Records drawn from a dataset
-*-

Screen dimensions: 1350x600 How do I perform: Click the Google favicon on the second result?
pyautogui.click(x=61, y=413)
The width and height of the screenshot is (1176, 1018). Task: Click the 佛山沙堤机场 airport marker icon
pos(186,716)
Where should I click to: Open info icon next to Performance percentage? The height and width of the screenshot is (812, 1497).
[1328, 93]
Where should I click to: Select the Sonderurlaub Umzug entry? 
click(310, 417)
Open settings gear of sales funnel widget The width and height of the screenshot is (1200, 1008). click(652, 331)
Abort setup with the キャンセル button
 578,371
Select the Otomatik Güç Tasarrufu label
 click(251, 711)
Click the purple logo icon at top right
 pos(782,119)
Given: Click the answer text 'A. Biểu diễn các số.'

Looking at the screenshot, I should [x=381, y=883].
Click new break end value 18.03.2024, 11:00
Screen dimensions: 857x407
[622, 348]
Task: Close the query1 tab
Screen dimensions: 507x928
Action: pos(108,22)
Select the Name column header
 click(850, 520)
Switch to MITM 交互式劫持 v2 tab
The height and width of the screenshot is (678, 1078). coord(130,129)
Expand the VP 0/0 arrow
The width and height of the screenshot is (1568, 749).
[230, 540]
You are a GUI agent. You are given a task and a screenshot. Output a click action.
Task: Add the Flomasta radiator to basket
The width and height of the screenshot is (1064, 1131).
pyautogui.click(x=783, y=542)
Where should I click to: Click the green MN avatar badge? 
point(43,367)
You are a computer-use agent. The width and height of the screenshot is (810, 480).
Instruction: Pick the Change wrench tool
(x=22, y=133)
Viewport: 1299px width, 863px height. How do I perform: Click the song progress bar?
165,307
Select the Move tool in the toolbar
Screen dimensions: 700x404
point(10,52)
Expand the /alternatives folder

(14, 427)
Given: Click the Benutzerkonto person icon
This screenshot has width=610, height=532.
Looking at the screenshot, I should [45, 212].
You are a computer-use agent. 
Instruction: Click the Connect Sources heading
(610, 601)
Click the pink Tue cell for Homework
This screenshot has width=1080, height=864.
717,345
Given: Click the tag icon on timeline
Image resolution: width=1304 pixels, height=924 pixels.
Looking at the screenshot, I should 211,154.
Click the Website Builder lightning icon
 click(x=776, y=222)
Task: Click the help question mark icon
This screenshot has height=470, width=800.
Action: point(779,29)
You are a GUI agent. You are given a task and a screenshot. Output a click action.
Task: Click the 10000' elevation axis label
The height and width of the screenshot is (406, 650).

-*-

▸ HOW TO COMPLETE THIS TASK
Nothing may be omitted; retype every record exactly.

▸ RESPONSE BOX
Screen dimensions: 1350x600 How do I perform: Click the Google favicon on the second result?
pyautogui.click(x=61, y=413)
The width and height of the screenshot is (1176, 1018). Task: Click the 佛山沙堤机场 airport marker icon
pos(186,716)
Where should I click to: Open info icon next to Performance percentage? The height and width of the screenshot is (812, 1497).
[1328, 93]
Where should I click to: Select the Sonderurlaub Umzug entry? 
click(310, 417)
Open settings gear of sales funnel widget The width and height of the screenshot is (1200, 1008). click(652, 331)
Abort setup with the キャンセル button
 578,371
Select the Otomatik Güç Tasarrufu label
 click(251, 711)
Click the purple logo icon at top right
 pos(782,119)
Given: Click the answer text 'A. Biểu diễn các số.'

Looking at the screenshot, I should [x=381, y=883].
Click new break end value 18.03.2024, 11:00
Screen dimensions: 857x407
[622, 348]
Task: Close the query1 tab
Screen dimensions: 507x928
Action: pos(108,22)
Select the Name column header
 click(850, 520)
Switch to MITM 交互式劫持 v2 tab
The height and width of the screenshot is (678, 1078). coord(130,129)
Expand the VP 0/0 arrow
The width and height of the screenshot is (1568, 749).
[230, 540]
You are a GUI agent. You are given a task and a screenshot. Output a click action.
Task: Add the Flomasta radiator to basket
The width and height of the screenshot is (1064, 1131).
pyautogui.click(x=783, y=542)
Where should I click to: Click the green MN avatar badge? 
point(43,367)
You are a computer-use agent. The width and height of the screenshot is (810, 480).
Instruction: Pick the Change wrench tool
(x=22, y=133)
Viewport: 1299px width, 863px height. How do I perform: Click the song progress bar?
165,307
Select the Move tool in the toolbar
Screen dimensions: 700x404
point(10,52)
Expand the /alternatives folder

(14, 427)
Given: Click the Benutzerkonto person icon
This screenshot has width=610, height=532.
Looking at the screenshot, I should [45, 212].
You are a computer-use agent. 
Instruction: Click the Connect Sources heading
(610, 601)
Click the pink Tue cell for Homework
This screenshot has width=1080, height=864.
717,345
Given: Click the tag icon on timeline
Image resolution: width=1304 pixels, height=924 pixels.
Looking at the screenshot, I should 211,154.
Click the Website Builder lightning icon
 click(x=776, y=222)
Task: Click the help question mark icon
This screenshot has height=470, width=800.
Action: point(779,29)
You are a GUI agent. You are given a task and a screenshot. Output a click action.
Task: Click the 10000' elevation axis label
The height and width of the screenshot is (406, 650).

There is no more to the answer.